## Exercise
Your output should be the lines from the one containing "How do I perform: Click" through the last line below, both ends included, exactly as written and free of pictures.
********************
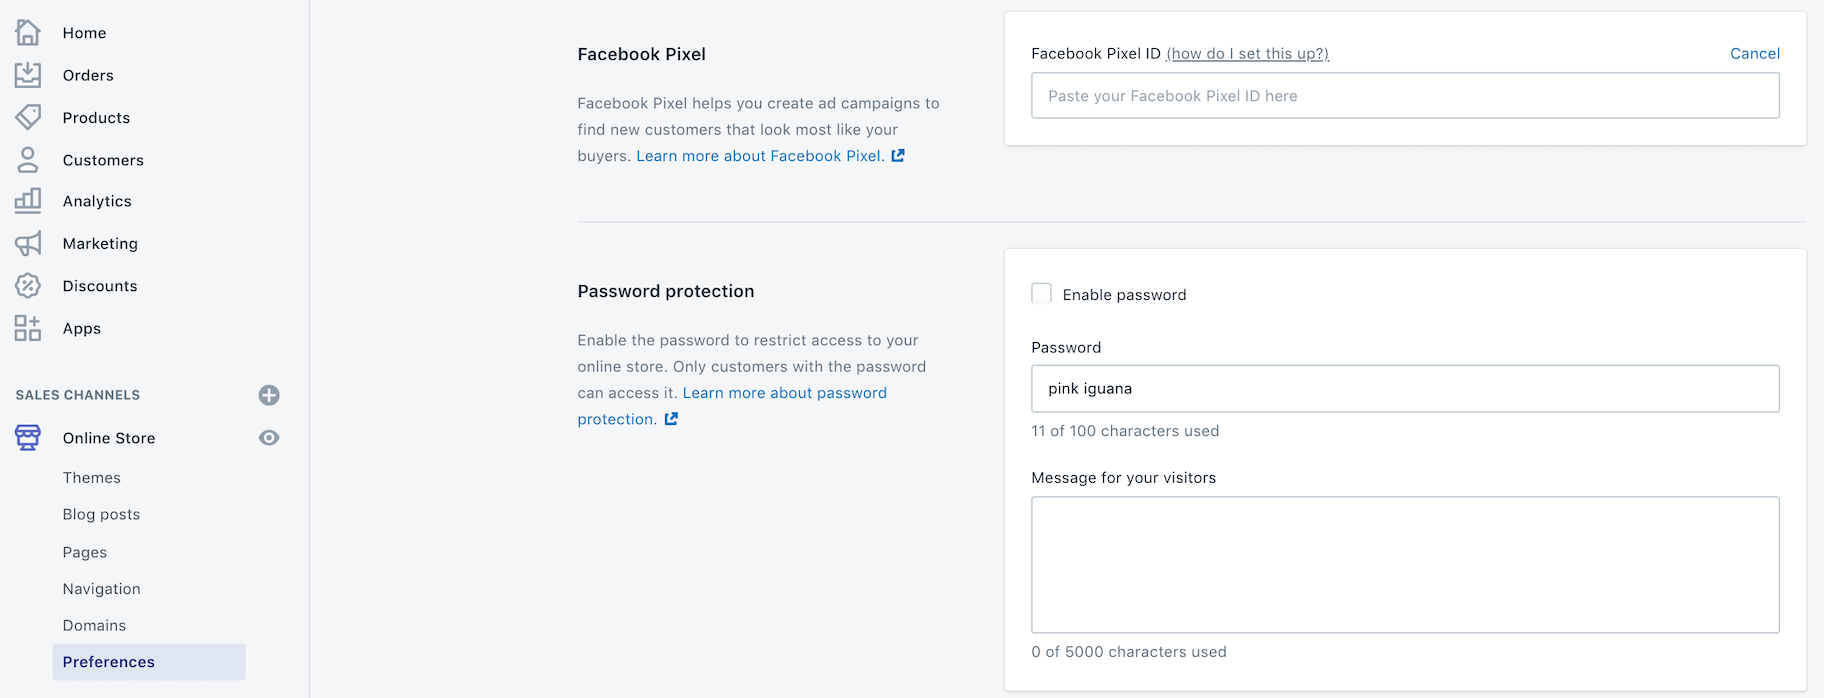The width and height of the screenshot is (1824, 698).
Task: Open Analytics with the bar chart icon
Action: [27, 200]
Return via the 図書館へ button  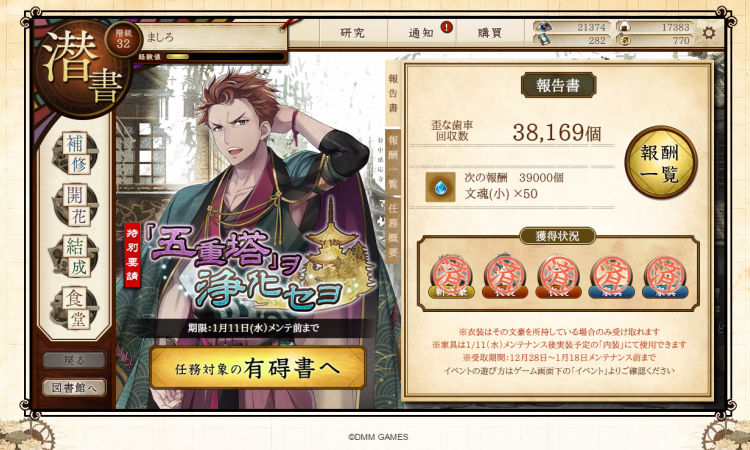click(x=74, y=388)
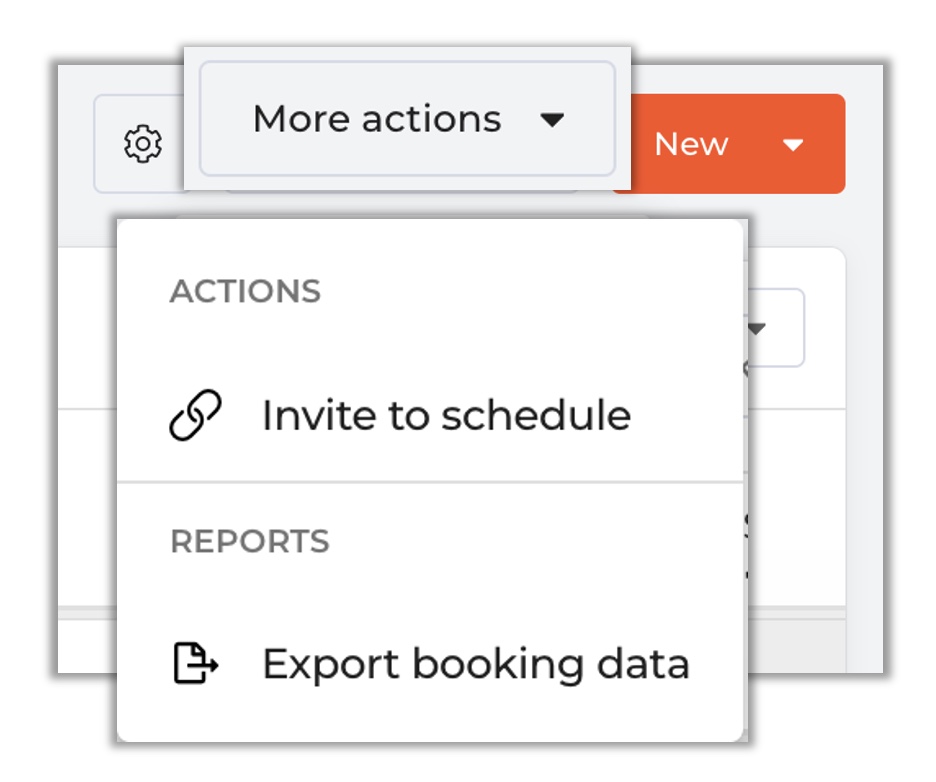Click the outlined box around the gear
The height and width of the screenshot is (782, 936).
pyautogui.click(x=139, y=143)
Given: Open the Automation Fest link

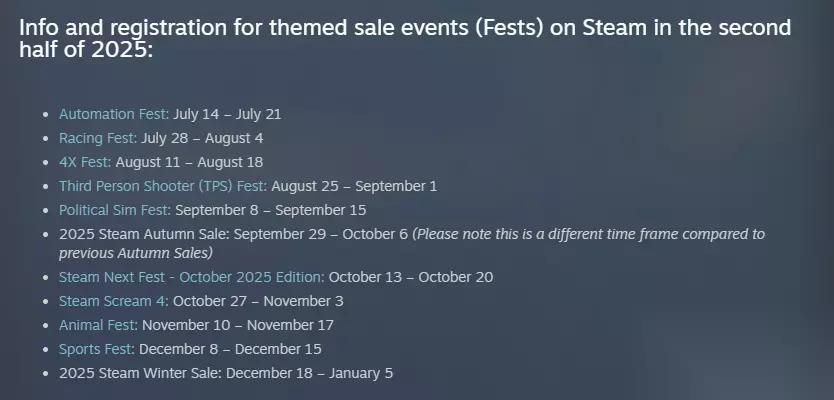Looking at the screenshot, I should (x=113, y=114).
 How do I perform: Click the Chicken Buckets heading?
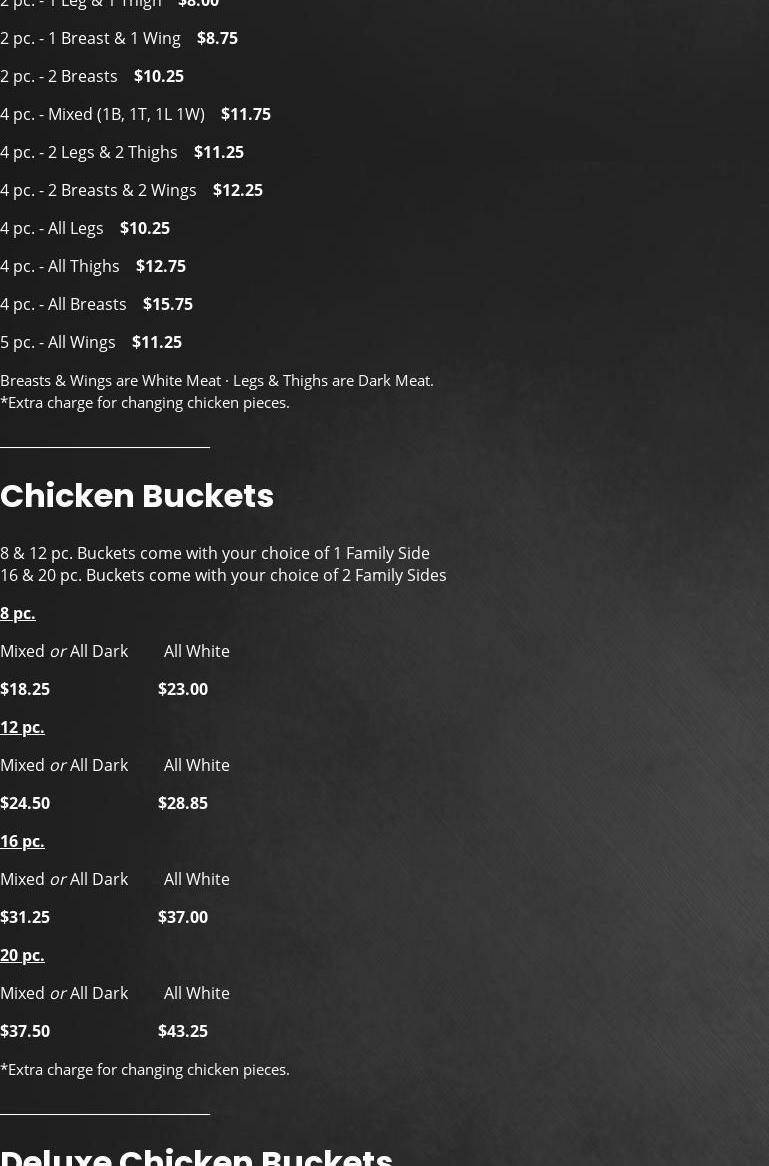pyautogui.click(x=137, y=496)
********************
## Task solution
 How do I perform: Click the Chicken Buckets heading?
pyautogui.click(x=137, y=496)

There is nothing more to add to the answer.